**The request**. Rewrite the entries as a two-column CSV with the headers "target" and "click_point", one row per entry. Put each value in its own quoted field, with line breaks replaced by spaces. Begin at the line that has "Byty (978, 41)" and stop after the last entry.

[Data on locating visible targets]
——————————
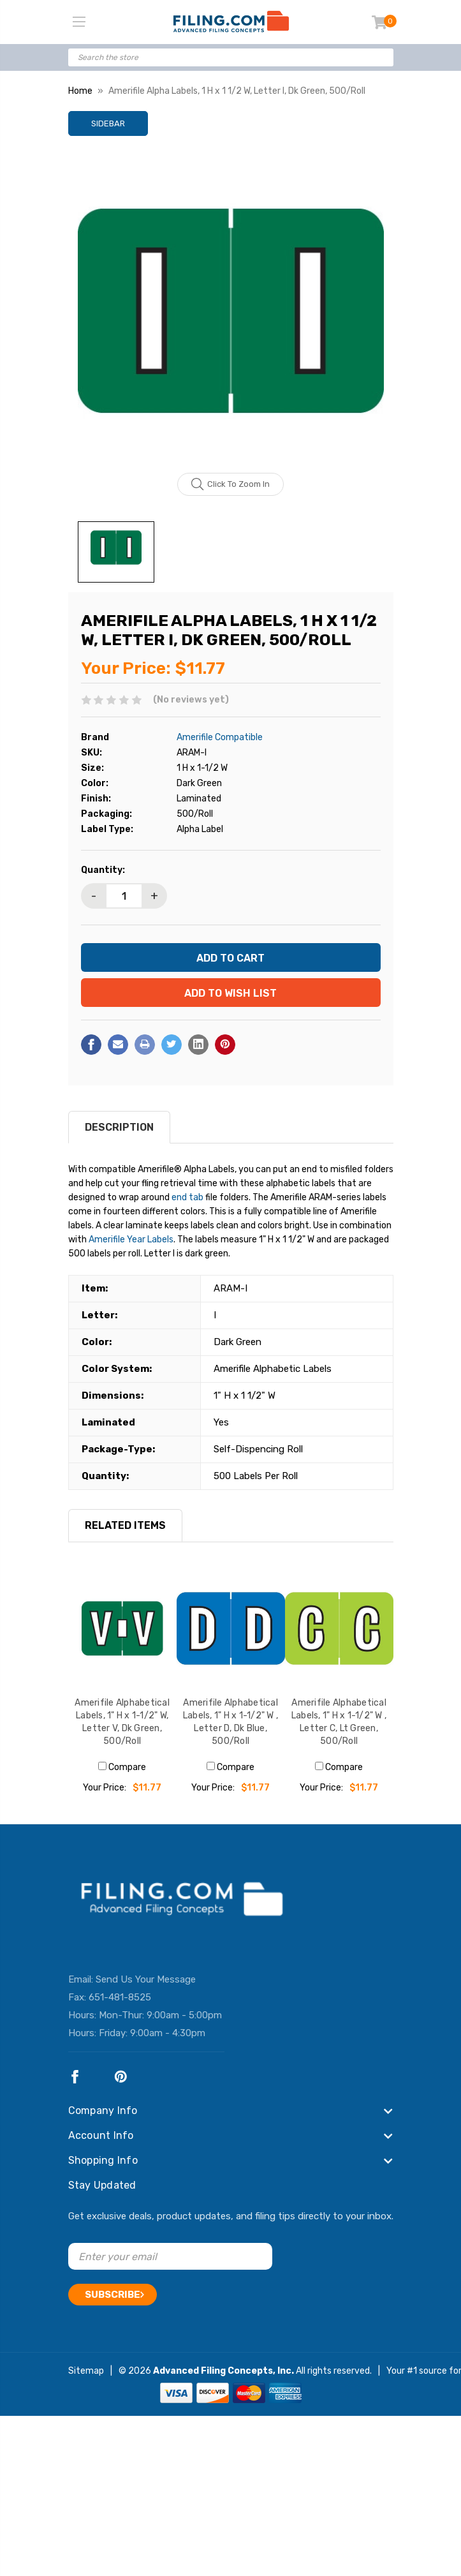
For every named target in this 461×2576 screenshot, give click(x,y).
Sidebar (108, 123)
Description (119, 1127)
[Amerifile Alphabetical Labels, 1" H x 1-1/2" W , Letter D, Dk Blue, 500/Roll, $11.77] (231, 1628)
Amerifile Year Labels (131, 1239)
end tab (187, 1197)
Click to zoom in (230, 484)
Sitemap (86, 2370)
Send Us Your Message (146, 1979)
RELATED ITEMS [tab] (125, 1525)
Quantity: (103, 870)
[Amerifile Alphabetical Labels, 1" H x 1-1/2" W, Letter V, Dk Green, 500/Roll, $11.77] (122, 1628)
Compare (122, 1767)
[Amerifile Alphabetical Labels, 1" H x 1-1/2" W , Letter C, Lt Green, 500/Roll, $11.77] (339, 1628)
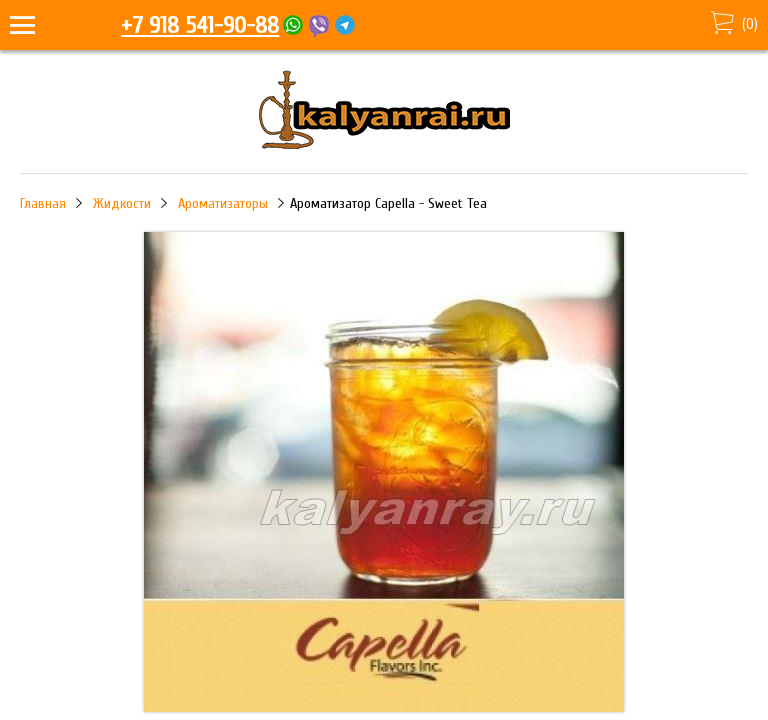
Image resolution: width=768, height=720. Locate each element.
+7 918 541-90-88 (200, 25)
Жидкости (122, 203)
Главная (43, 203)
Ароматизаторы (223, 203)
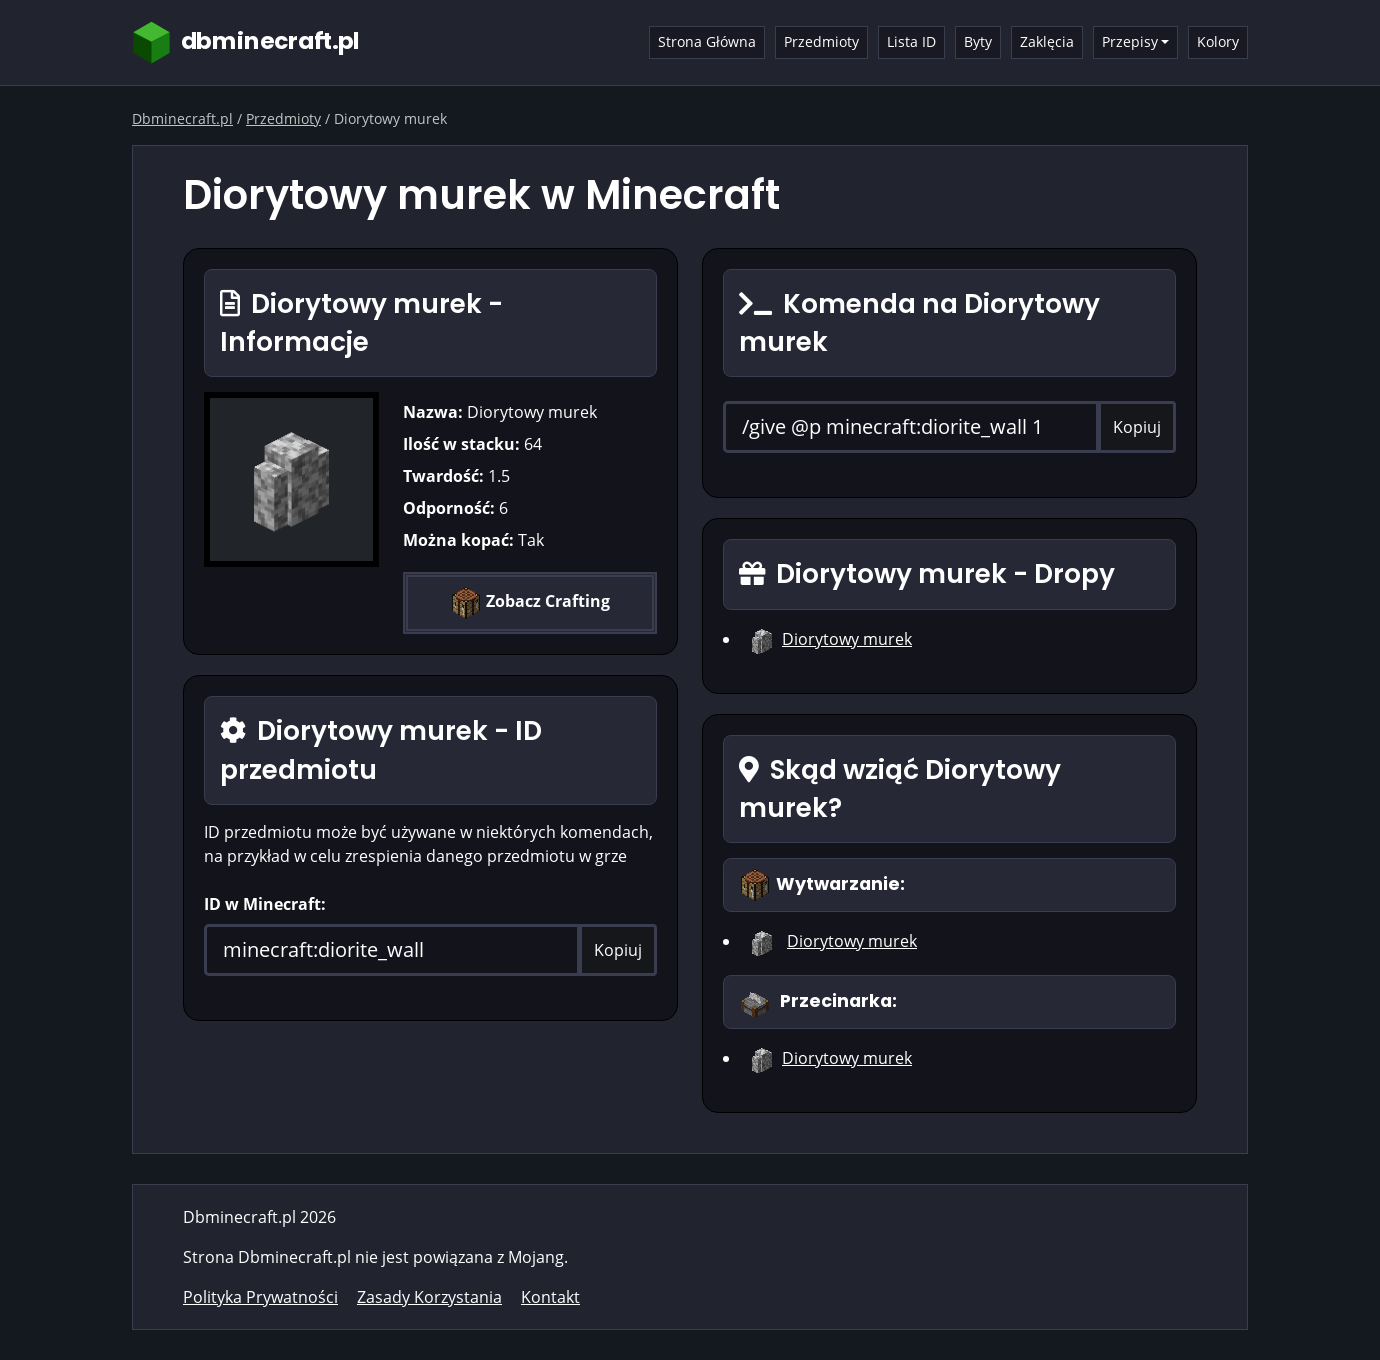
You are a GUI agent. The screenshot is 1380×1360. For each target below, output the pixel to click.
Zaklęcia (1047, 41)
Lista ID (911, 41)
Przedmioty (821, 41)
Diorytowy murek (847, 639)
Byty (978, 41)
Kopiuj (618, 950)
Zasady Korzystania (429, 1297)
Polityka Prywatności (260, 1297)
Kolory (1218, 41)
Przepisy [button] (1130, 41)
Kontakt (550, 1297)
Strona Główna (707, 41)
——————————
**Written answer**.
target,click_point
"Byty","(978, 41)"
"Kopiuj","(618, 950)"
"Zasady Korzystania","(429, 1297)"
"Polityka Prywatności","(260, 1297)"
"Kolory","(1218, 41)"
"Przepisy [button]","(1130, 41)"
"Kontakt","(550, 1297)"
"Strona Główna","(707, 41)"